EXERCISE OBJECTIVE: Scan the data and please report how many lines include the word "Analytics". Leave out everything but the number.
━━━━━ SOURCE MATERIAL ━━━━━
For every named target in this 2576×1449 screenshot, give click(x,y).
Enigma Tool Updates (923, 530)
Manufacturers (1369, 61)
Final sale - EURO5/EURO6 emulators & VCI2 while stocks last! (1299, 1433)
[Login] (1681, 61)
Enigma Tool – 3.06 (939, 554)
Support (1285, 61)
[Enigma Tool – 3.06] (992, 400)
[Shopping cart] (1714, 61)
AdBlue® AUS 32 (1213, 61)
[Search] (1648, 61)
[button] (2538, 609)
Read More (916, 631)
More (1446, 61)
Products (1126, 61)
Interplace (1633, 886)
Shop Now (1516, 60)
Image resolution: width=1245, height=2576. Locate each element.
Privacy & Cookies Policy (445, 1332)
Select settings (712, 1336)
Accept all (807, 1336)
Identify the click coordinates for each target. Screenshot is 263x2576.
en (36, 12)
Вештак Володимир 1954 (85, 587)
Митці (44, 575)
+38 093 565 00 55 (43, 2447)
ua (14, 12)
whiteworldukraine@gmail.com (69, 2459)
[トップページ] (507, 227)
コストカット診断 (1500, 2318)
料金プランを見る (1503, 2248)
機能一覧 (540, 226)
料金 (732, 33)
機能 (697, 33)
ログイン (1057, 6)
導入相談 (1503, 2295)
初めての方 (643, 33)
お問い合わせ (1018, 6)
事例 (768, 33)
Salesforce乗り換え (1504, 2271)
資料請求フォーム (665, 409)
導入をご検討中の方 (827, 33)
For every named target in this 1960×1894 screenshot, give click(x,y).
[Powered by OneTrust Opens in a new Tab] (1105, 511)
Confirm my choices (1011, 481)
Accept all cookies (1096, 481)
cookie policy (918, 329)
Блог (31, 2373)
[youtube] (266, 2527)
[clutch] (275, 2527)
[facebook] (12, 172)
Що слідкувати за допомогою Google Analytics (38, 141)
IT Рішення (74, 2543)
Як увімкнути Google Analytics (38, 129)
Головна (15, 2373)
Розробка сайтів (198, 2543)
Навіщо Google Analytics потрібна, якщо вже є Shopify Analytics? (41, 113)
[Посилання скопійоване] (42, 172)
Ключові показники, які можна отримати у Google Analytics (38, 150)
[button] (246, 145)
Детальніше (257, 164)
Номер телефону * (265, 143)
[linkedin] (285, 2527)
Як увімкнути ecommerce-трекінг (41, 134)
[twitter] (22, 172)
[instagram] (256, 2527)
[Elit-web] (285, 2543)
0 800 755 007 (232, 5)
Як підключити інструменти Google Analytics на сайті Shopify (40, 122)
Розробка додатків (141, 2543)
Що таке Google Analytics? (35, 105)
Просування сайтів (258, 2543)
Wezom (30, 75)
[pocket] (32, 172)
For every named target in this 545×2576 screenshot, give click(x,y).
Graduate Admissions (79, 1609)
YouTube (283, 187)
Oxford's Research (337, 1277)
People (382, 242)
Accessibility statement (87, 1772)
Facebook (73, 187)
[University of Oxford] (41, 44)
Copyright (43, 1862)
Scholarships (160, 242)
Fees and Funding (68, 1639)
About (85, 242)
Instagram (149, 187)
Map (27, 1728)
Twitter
━━━━━
EXERCISE ANSWER: 6